■ Task: Leave out the images; return the rest of the data exactly.

■ Supplied data:
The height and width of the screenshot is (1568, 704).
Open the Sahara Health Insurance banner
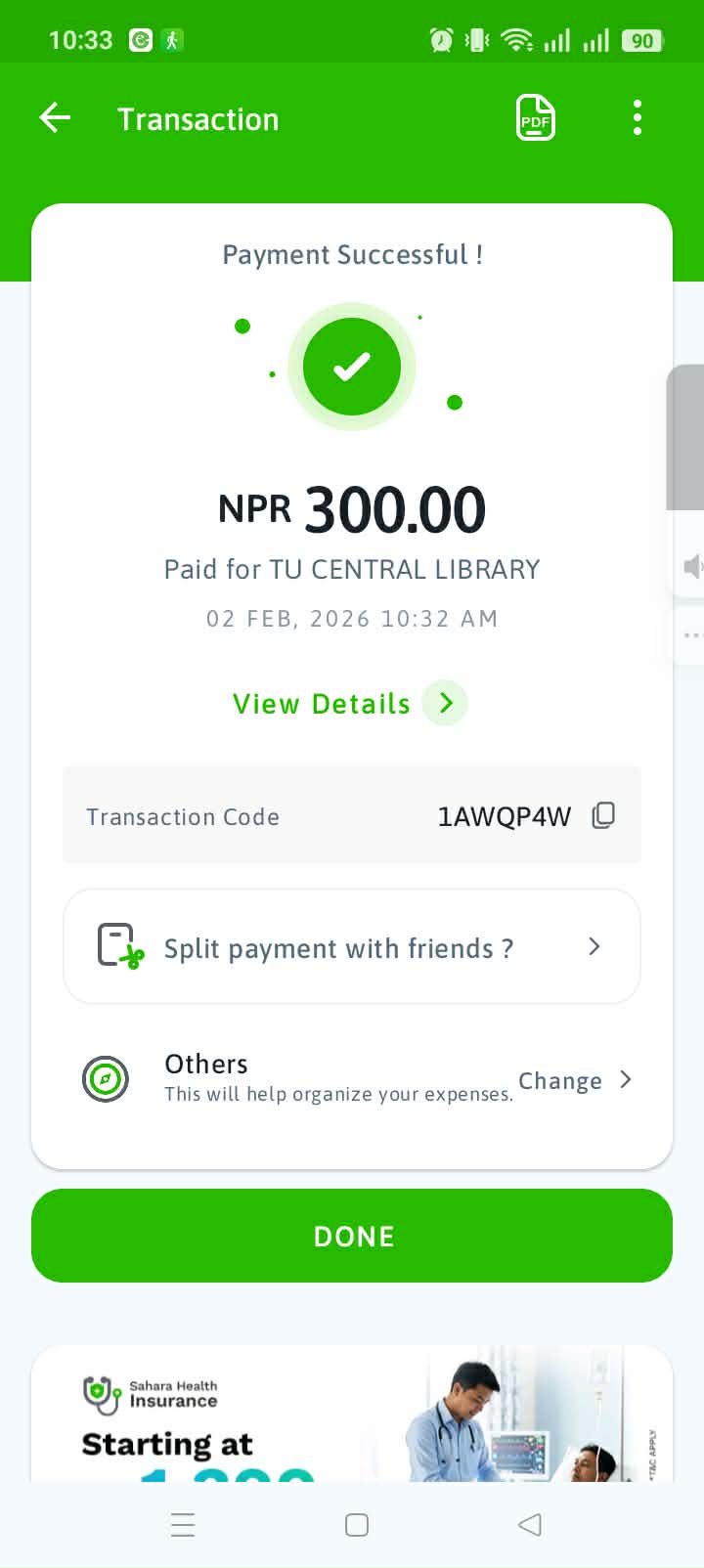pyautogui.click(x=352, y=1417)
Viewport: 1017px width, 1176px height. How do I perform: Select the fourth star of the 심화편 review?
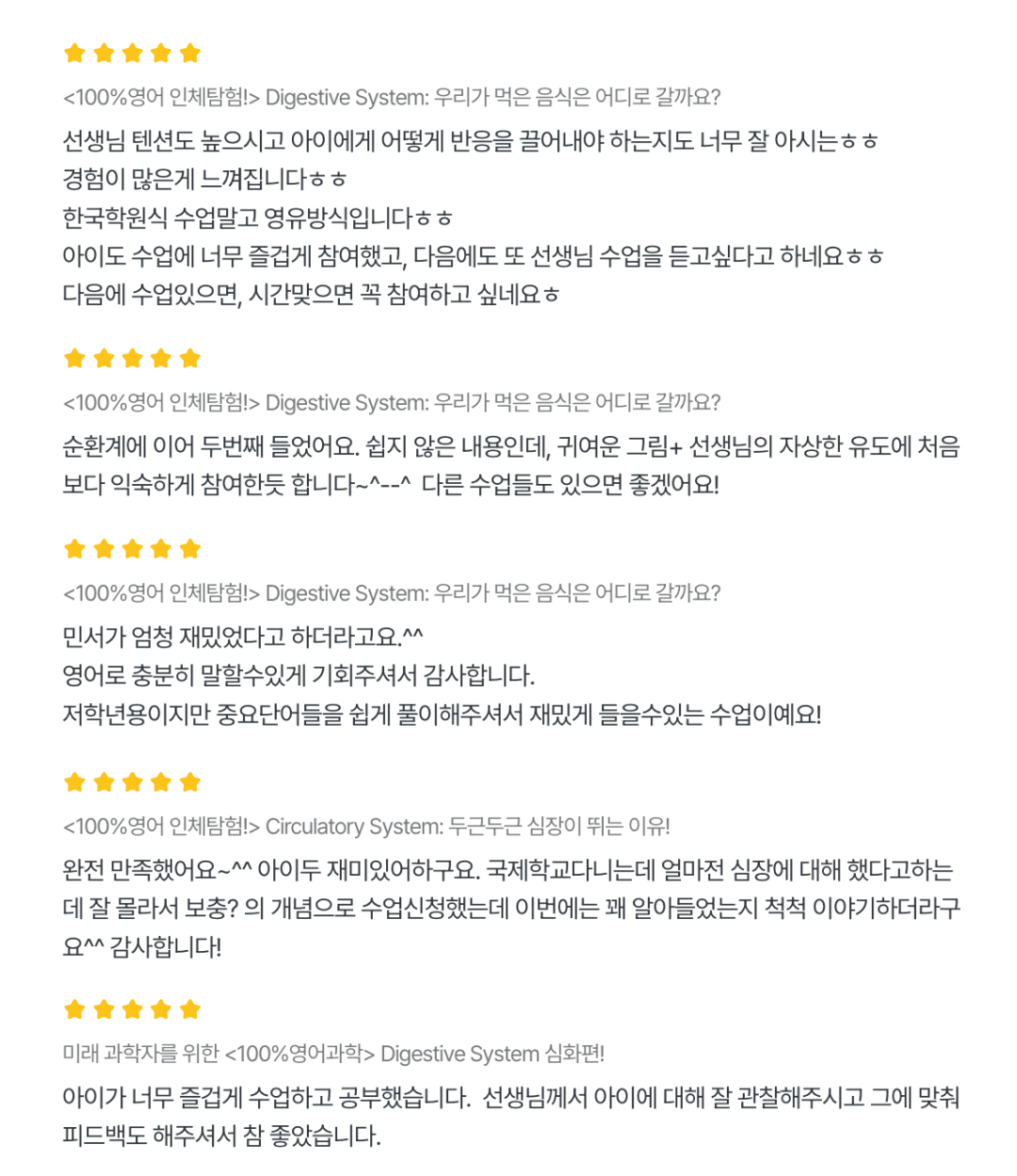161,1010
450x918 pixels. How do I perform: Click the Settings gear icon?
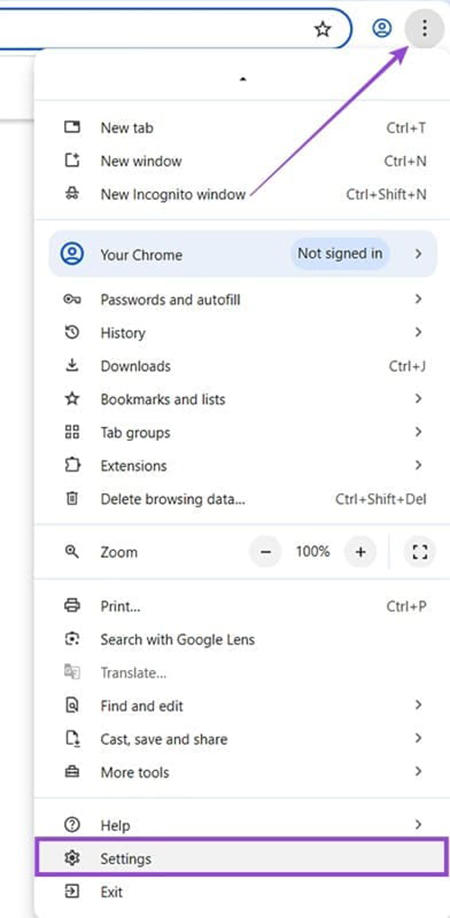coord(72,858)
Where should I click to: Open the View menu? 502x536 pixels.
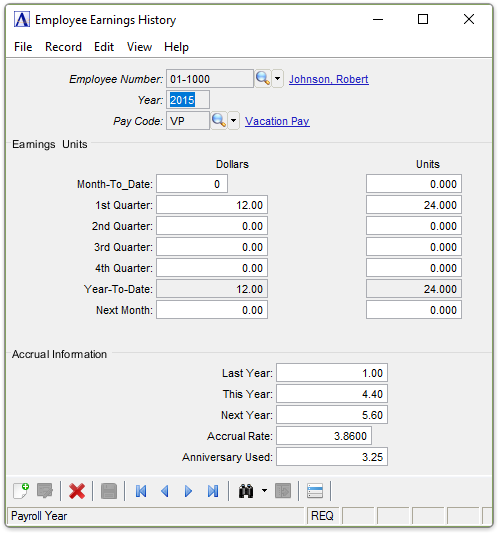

■ Answer space:
The height and width of the screenshot is (1568, 704).
Open the Sahara Health Insurance banner
pyautogui.click(x=352, y=1417)
Viewport: 1017px width, 1176px height. How do I perform: Select the fourth star of the 심화편 review?
161,1010
450x918 pixels. How do I perform: Click the Settings gear icon?
coord(72,858)
Where should I click to: Open the View menu? 502x536 pixels.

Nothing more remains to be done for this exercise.